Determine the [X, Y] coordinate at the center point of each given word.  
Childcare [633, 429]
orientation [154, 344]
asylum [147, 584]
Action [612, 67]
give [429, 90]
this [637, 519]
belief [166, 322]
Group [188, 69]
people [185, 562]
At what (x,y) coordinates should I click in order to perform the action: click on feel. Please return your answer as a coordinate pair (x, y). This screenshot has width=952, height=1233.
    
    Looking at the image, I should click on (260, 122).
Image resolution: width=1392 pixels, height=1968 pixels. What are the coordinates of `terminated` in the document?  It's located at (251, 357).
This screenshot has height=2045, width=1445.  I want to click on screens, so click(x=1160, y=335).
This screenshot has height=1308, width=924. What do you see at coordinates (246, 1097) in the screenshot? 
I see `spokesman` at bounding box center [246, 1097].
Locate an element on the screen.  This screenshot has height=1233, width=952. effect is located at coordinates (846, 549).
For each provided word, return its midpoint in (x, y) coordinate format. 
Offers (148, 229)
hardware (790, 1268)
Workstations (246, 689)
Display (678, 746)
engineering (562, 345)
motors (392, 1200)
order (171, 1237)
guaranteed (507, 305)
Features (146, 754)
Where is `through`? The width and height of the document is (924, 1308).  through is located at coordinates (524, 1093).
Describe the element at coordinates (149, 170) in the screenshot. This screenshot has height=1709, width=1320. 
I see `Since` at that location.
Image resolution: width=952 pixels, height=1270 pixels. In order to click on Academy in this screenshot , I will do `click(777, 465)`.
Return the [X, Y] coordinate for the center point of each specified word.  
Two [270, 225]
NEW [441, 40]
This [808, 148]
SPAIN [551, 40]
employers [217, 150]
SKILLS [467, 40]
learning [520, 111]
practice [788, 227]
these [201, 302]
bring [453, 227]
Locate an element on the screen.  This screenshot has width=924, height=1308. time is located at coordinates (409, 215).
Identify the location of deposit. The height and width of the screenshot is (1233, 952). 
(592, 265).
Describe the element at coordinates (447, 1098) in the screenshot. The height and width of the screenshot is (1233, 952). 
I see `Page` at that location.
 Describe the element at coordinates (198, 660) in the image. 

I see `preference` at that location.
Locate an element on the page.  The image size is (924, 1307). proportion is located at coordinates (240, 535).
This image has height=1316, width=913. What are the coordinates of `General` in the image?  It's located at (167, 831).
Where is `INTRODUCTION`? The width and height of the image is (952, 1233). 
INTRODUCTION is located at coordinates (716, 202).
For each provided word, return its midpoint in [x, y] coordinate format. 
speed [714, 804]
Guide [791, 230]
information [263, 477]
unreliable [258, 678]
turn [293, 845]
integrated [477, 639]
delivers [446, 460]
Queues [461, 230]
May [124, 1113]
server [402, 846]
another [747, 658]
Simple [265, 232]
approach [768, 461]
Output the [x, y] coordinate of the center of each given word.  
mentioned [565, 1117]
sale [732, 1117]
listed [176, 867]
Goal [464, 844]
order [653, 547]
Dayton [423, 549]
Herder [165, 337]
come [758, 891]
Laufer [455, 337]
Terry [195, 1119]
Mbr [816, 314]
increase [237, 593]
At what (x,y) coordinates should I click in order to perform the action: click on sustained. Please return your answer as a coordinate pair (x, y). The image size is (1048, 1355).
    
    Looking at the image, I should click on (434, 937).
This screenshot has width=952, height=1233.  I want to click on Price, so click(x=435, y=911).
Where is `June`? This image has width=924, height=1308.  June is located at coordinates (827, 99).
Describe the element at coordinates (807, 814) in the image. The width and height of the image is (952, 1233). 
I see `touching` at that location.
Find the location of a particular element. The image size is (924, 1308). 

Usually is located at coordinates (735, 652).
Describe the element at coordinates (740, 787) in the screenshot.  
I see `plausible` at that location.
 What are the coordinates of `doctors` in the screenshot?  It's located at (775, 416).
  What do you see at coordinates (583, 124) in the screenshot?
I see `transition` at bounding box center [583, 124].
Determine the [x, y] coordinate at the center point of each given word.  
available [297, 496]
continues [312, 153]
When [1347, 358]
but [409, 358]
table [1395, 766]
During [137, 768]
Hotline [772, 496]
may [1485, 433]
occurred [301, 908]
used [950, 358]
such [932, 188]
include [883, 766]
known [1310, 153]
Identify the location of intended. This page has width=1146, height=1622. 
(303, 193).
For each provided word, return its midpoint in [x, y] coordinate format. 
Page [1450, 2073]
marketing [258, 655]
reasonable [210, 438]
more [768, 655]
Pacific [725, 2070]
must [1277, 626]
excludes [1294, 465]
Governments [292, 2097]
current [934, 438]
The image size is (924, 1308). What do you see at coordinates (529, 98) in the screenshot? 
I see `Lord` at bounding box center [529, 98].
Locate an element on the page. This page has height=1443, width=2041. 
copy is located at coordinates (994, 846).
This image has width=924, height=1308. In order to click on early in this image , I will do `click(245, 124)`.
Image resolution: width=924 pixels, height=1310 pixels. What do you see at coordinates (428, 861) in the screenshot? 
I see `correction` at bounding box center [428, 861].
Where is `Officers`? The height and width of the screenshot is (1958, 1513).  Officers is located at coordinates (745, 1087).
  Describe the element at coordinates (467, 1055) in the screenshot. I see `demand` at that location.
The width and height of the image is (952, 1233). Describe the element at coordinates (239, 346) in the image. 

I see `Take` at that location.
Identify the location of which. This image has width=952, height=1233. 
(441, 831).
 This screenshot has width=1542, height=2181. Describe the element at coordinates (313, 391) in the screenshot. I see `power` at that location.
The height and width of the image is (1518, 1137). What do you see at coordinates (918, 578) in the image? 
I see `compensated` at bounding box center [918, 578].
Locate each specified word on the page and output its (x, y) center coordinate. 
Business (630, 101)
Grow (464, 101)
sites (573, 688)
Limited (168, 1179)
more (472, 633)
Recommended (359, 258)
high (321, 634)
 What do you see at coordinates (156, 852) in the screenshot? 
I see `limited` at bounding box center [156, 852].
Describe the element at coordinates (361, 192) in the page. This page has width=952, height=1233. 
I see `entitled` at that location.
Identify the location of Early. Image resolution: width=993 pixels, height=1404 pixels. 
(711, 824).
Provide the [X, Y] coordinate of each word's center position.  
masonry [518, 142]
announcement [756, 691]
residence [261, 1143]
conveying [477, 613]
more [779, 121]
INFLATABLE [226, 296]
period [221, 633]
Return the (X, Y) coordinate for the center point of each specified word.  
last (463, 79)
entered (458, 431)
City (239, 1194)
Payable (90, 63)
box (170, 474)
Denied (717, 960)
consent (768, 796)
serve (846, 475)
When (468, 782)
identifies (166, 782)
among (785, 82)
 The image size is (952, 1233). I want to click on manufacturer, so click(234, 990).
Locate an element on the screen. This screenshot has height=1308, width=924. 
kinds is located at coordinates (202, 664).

Brief: Reproduce verbatim the lines of the listing above, starting with the line that contains "period [221, 633]" and continuing through the line that contains "When (468, 782)", including both of those lines.

Exercise result:
period [221, 633]
Return the (X, Y) coordinate for the center point of each specified word.  
last (463, 79)
entered (458, 431)
City (239, 1194)
Payable (90, 63)
box (170, 474)
Denied (717, 960)
consent (768, 796)
serve (846, 475)
When (468, 782)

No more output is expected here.